A new study was released this week that found that new moms spend more time on Facebook. 154 new moms and 150 new dads were interviewed about their habits regarding social media both before and after the birth of their children. The research showed that new moms who were on Facebook more often felt higher levels of stress related to parenting, but felt satisfied with their parenting ability when their social network was made up of family and close friends. New dads, however, said their adjustment into parenting was better when their social network was made up of people they knew in real life.

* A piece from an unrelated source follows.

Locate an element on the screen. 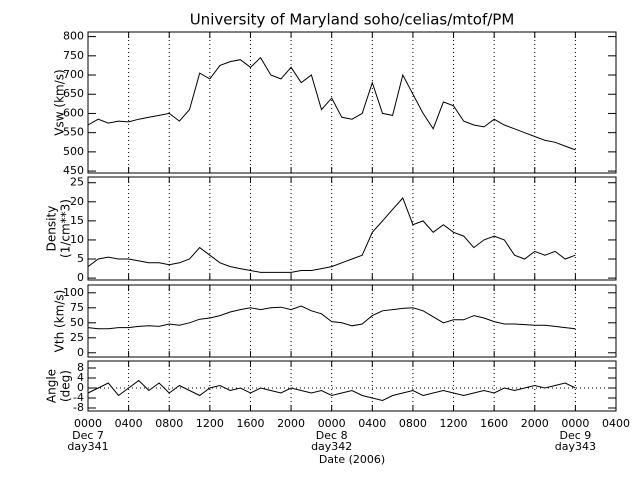  x-tick-sublabel: day343 is located at coordinates (576, 446).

New moms, especially, seem to feel better about themselves and their parenting abilities when friends and family commented on pictures of the new baby or status updates about the baby. Some might attribute this rise in social networking activity to time off due to a maternity leave or a maternal instinct to share pictures of a new baby with family and friends. However, the study suggests that new moms are using social networking sites to help themselves feel like they are good moms.
In a culture where we ask women whether or not they are “mom enough,” it is no surprise that women turn to people who know and love them for reassurance that they are doing it right. Moms already feel guilty about too many things to name, and when the media makes them feel like they’re not doing enough as a parent, like we saw with the recent TIME Magazine cover, it’s no wonder they need a support system. Activity on social media, like Facebook, is a good way to get that support, too, because it allows moms to connect with family, friends and other new moms without having to pack up the baby and leave the house.

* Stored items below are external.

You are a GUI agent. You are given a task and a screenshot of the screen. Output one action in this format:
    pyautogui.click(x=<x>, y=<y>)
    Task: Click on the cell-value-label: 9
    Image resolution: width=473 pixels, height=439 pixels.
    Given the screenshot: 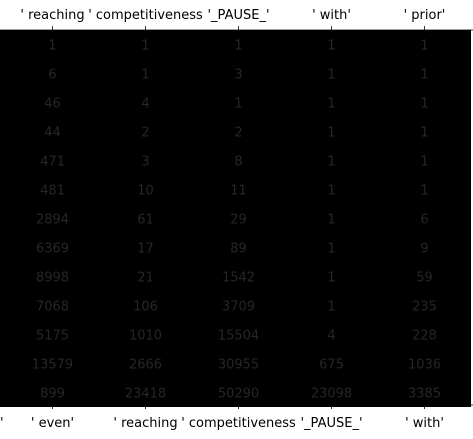 What is the action you would take?
    pyautogui.click(x=424, y=250)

We also live in a society where the current political rhetoric about motherhood is that being a mom is the most important job in the world. With such importance placed on motherhood, it is no wonder that new moms feel a little bit daunted with the task. Pair all of this with the stress of 3:00 AM feedings, little sleep, stress of an unpaid maternity leave, and the all-important decisions that will come about work-life balance and whether or not to go back to work at all and you can see why new moms’ stress levels are skyrocketing, and why they might turn to their networks for reassurance.

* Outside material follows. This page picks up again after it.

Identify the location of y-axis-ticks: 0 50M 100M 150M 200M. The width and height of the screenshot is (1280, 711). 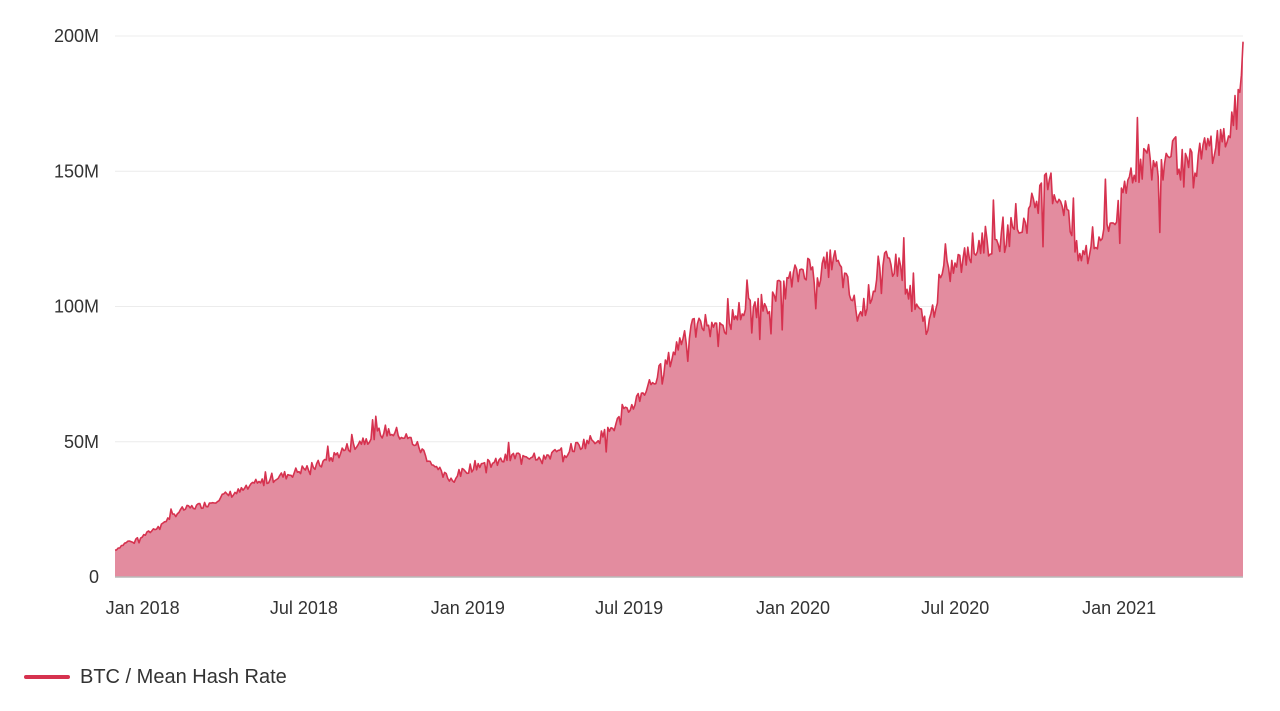
(76, 306).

Of course, ideally, our society would find a way to make the transition into motherhood less stressful. This would include affordable childcare, paid maternity leaves and putting a cap on the media fueling the mommy war fire, among many other things. However, I don’t see that happening any time soon, unfortunately. In the meantime, the best thing we can do is support each other. We can offer the new moms in our lives some comfort. When you see a new mom reaching out for support, or struggling with the stress of a new baby, let her know that she’s doing a good job.